Steps to establish transgenic animals Identification and construction of foreign gene (genetic engineering). Microinjection of DNA directly into the pronucleus of a single fertilised egg. Implantation of these engineered cells into surrogate mothers. Bringing the developing embryo to term. Proving that the foreign DNA has been stably and heritably incorporated into the DNA of at least some of the newborn offspring. Demonstrating that the gene is regulated well enough to function in its new environment.

There have been successes in: The ultimate goal of animal breeders will be to introduce specific economically important traits into commercial livestock. However, the knowledge of the mechanisms regulating gene expression in most higher animals is limited, and this limits the ability to construct transgenic animals. There have been successes in: improving feed efficiency and increasing lean muscle mass, but most international efforts have been directed to the production of compounds mainly for human medical application, and improvement of an animal’s ability to resist disease.

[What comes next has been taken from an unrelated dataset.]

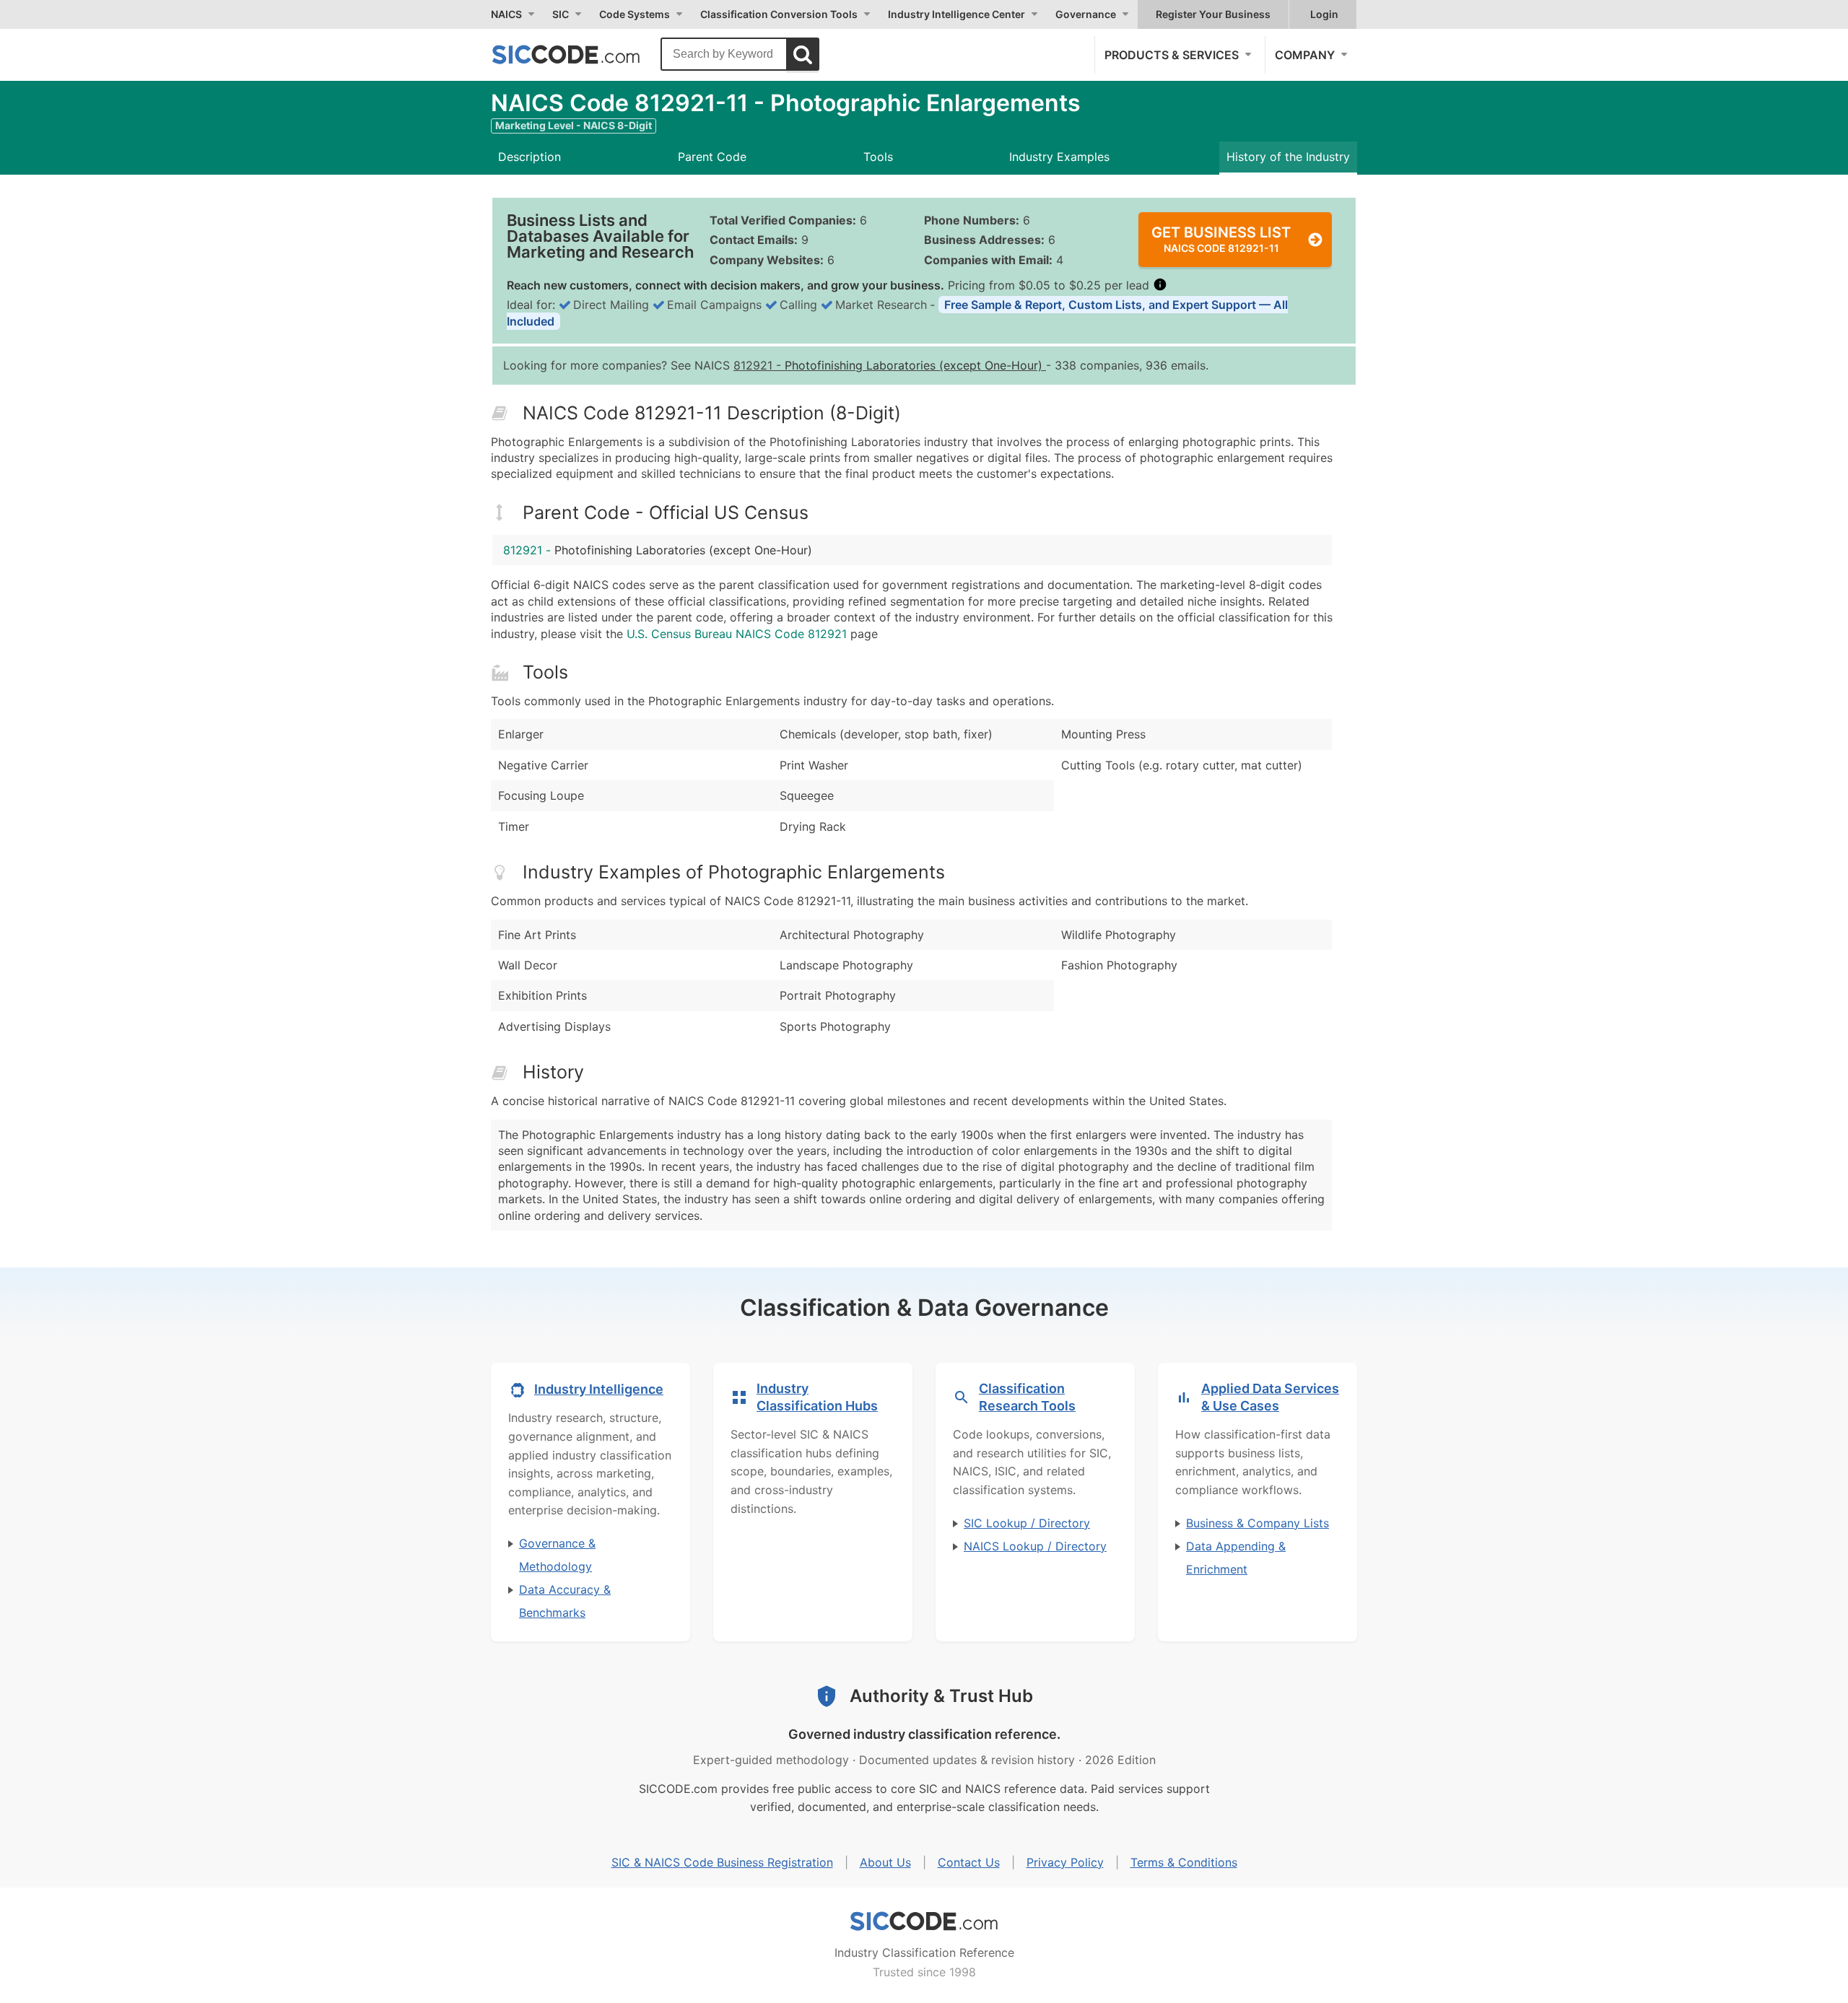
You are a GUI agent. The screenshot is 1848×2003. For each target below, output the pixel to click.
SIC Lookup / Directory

Somatic cell nuclear transfer (SCNT) In the 1950s scientists removed the nuclei from frogs’ eggs and replaced them with somatic nuclei from embryos and succeeded in raising adult frogs. This was then followed by serial transplantations using the nuclei from the transplanted embryos for more transplantation. All the embryos could be considered to have identical nuclei; this was originally termed nuclear cloning, but is now known as somatic cell nuclear transfer (SCNT). In the 1990s, Dolly the sheep was created in Scotland from a nucleus derived from an adult ewe inserted into an enucleated oocyte.

How the dolly is produced by SCNT process? There are two aspects to the SCNT process. A ewe is induced to superovulate and the eggs collected. By means of a micropipette, the cell nucleus (DNA) is siphoned out leaving an enucleated cell, but with a small residual amount of mitochondrial DNA in the cytoplasm. Meanwhile, tissue has been removed from the udder of an adult ewe, the individual cells then cultured axenically (i.e., raised under sterile conditions) on a plate dish and subsequently induced into a resting phase by limited starvation. A single cell, containing a full set of chromosomes, is picked up by a micropipette and transferred into the space between the empty egg and the cytoplasmic outer lining. An electric current is applied and fusion occurs. The resulting embryo or clone is cultured and then transferred into a surrogate mother and in c. 21 weeks a lamb is born.